The binding of porphyrin cytochrome c to yeast cytochrome c peroxidase. A fluorescence study of the number of sites and their sensitivity to salt.

Porphyrin c, the iron-free derivative of cytochrome c, is a reasonably good model for cytochrome c binding to cytochrome c peroxidase (CcP). It binds with the same stoichiometry but only one-quarter as tightly as cytochrome c. CcP (resting, FeIII) and CcP X CN can both bind up to two molecules of porphyrin c. The binding of the first porphyrin c is tight (kd = 1 X 10(-9) M, pH 6, ionic strength mu = 0, 4 degrees C) and results in quenching of the porphyrin c fluorescence.
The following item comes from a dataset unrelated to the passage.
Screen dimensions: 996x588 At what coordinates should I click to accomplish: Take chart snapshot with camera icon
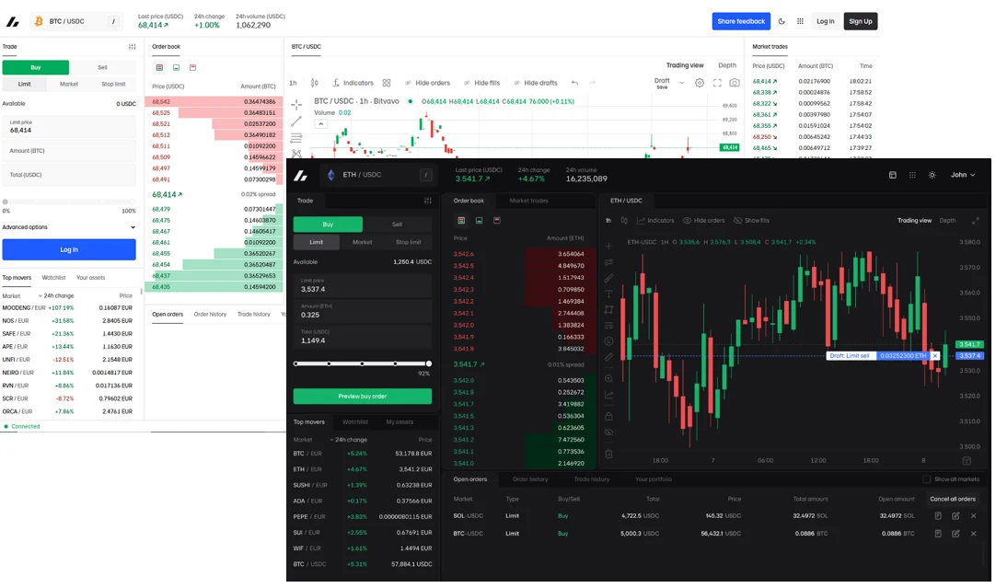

The binding is sensitive to ionic strength. The binding of the second porphyrin c is looser (Kd unknown) and does not result in quenching of the porphyrin fluorescence. The binding of porphyrin c to the cyano form and the resting forms of CcP cannot be distinguished by our methods. ES is the first acceptor of electrons from c(II) and can bind at least two molecules of porphyrin c. The binding of the first porphyrin c is extremely tight, results in substantial quenching and is insensitive to ionic strength. The binding of porphyrin c to the loose site (Kd = 2 X 10(-9) M, pH 6, 4 degrees C, mu = 0) results, unlike the resting and cyano forms, in quenching of fluorescence of the second porphyrin c. The binding of the second porphyrin c to ES is sensitive to ionic strength. The calculated distances between porphyrin c and the hemes of CcP(FeIII) and ES are approximately 2.5 nm.